- **SOURCE PASSAGE**
◇ ◇ ◇ ◇ ◇

# Best product U.S. for waterproof sealant on existing shower pan " tile "



## M-Dizzil (Jul 9, 2021)

I understand that it's not recommended but I'm willing to at least try something 1st before having to tear out the shower Pan as it has a small leak. Not 100% sure where it's coming from but think it's the corner where pan meets curb... I've never had a shower pan leak on me and I've done many mud beds but as of the last few years have been using Schluter kerdi systems pan and curb I've seen a couple products like like CPC product, bond all, HyperDesmo T, Mega Sealed... but they are all in Austria it seems or overseas and need in the next 2 weeks locally. Just curious if anybody has ever attempted to try to seal a leaking shower Pan with success and what product you used? Thanks


----------



## Robie (Feb 25, 2005)

Huh?


----------



## CarpentersSon (Jun 30, 2021)

Works on John boats..








Flex Seal Family of Products | Official Store


The easy way to patch, bond, seal and stop leaks fast. Featuring our full line of Flex Seal Products.




flexsealproducts.com




😂


----------



## avenge (Sep 25, 2008)

This site is for professional contractors visit DIY Home Improvement Forum

It's really simple to fix a leak when you don't where it's coming from.


----------



## TxElectrician (May 21, 2008)

Trying to cover up a leak for a sell?

Sent from my SM-A326U using Tapatalk


----------



## MarkJames (Nov 25, 2012)

Please clarify. This is pre-tile and you have water-tested the pan and it's leaking? And it's covered in kerdi membrane, with lapped inside corners and all that? If so, I'd say kerdifix, then slather it all in aquadefense.


----------



## Half-fast Eddie (Aug 21, 2020)

If its pre-tile … remove & replace.


----------



## M-Dizzil (Jul 9, 2021)

MarkJames said:


> Please clarify. This is pre-tile and you have water-tested the pan and it's leaking? And it's covered in kerdi membrane, with lapped inside corners and all that? If so, I'd say kerdifix, then slather it all in aquadefense.


No tile has been done for over a year but recently started leaking and yes everything was done per spec. I don't claim to be the best but I have installed nearly 100 shower systems and never had one leak till this year. It's very frustrating as I'm particularly thorough and ocd when it comes to my work. Worst case scenario I will just put a primer on the existing floor remove old drain and re-tile vs tearing out. But would like to experiment with a reputable penetrating solvent based sealer. It's for a good friend of mine and don't matter to him either way as long as issue is resolved.

◇ ◇ ◇ ◇ ◇

- **DATASET EXCERPT**
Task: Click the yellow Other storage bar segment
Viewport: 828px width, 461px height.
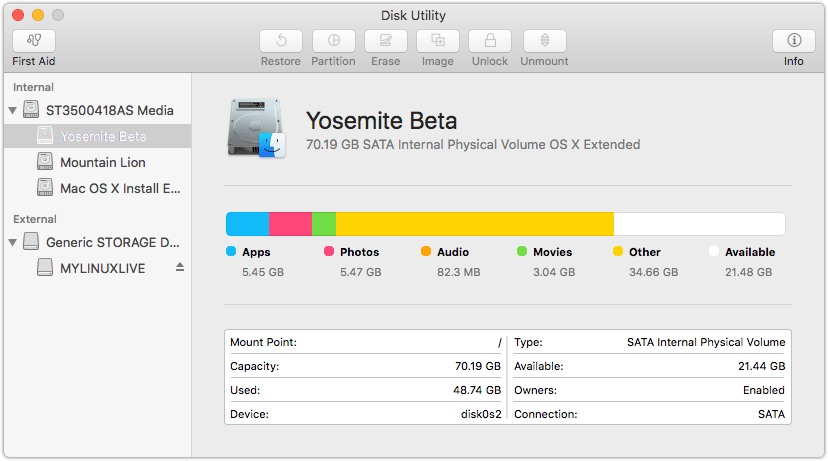Action: click(474, 224)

◇ ◇ ◇ ◇ ◇

- **WHAT IS ASKED**
Can you transcribe the part of the shower pan thread starting at "## avenge (Sep" and ending at "for a sell?"?

- **CORRECT RESULT**
## avenge (Sep 25, 2008)

This site is for professional contractors visit DIY Home Improvement Forum

It's really simple to fix a leak when you don't where it's coming from.


----------



## TxElectrician (May 21, 2008)

Trying to cover up a leak for a sell?